The women in the JAMA study complained of incontinence -- leaking urine, and, less commonly, feces -- and pelvic organ prolapse. Prolapse is the falling of pelvic organs into the vagina. Women may also suffer pelvic pain.
Treatments exist for all of these problems. But you must take the first step.
See a gynecologist to learn what type of incontinence you have. Recording when leaks occur can help the diagnosis. Treatment may include pelvic floor exercises and/or retraining yourself to use the bathroom on a schedule. Many women begin successful treatment at the very first doctor visit.
Does your vagina feel heavy or full? You could have a prolapse. Possible causes: pelvic muscles weakened by pelvic surgery, radiation, or pregnancy and birth. This weakening lets the uterus or top of the vagina fall through the vaginal opening.
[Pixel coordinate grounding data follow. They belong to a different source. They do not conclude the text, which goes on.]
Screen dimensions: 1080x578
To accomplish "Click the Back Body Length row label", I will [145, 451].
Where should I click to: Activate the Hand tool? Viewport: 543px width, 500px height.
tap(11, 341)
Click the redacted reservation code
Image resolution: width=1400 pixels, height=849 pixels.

Medical treatment may include a device called a pessary to support these organs.
Pain in the pelvic area could signal fibroid tumors or infection. One type of pelvic infection, pelvic inflammatory disease (PID), usually stems from a sexually transmitted disease. But PID can also result from normal bacteria found in the vagina and cervix. Left untreated, PID can end in infertility. Fortunately, antibiotics can successfully treat PID.
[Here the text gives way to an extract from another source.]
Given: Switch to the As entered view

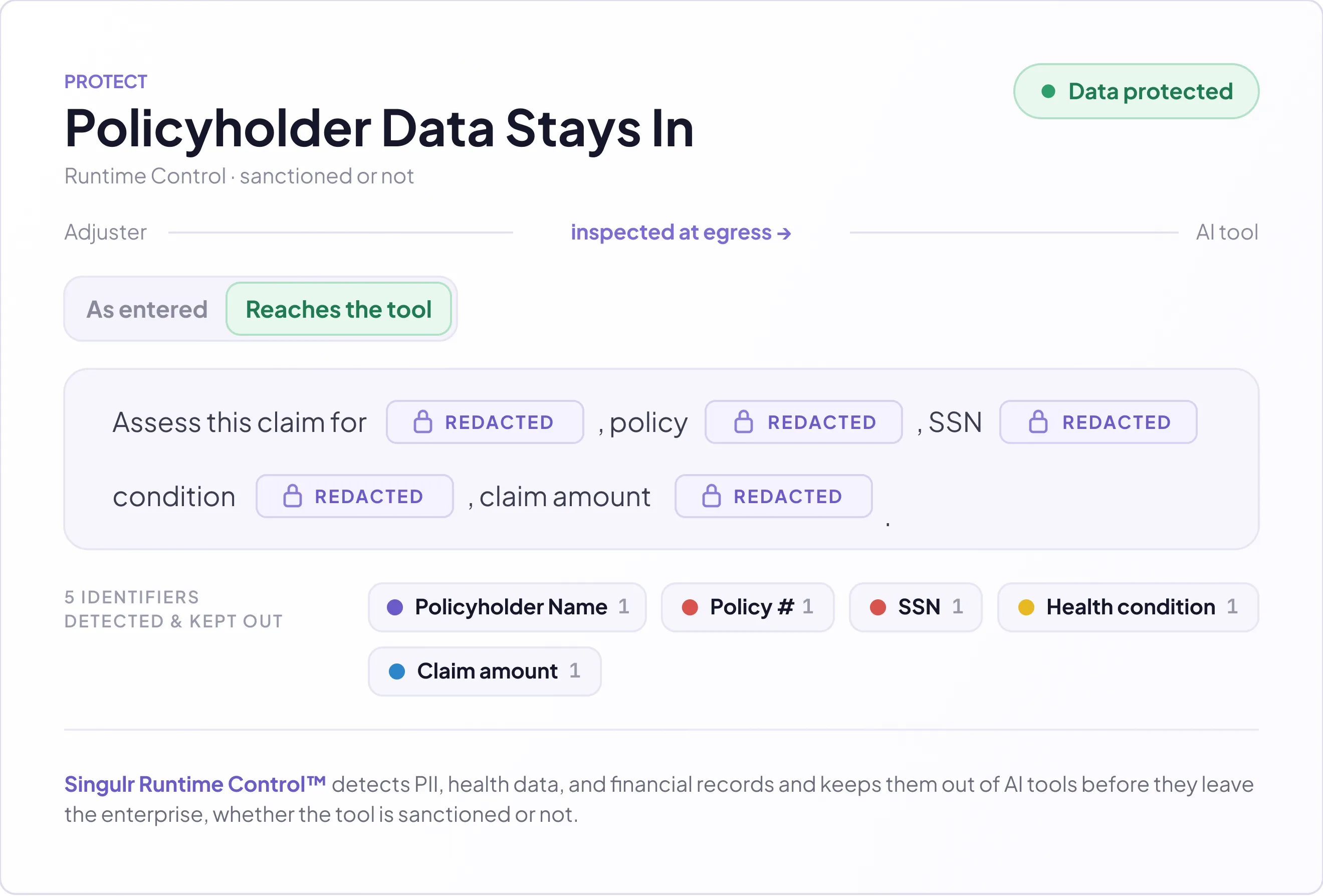Looking at the screenshot, I should point(147,310).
Always consult your physician for more information.
The American Academy of Family Physicians offers these tips for talking with your doctor about any medical concerns, including ones that could be embarrassing.
- Speak up. Give your doctor complete information about your symptoms, your health history, and even your stress levels.
- Write down all your questions before seeing your doctor, the most important ones first. Ask about anything you don't understand.
- Take notes during your appointment. And ask for written materials, too.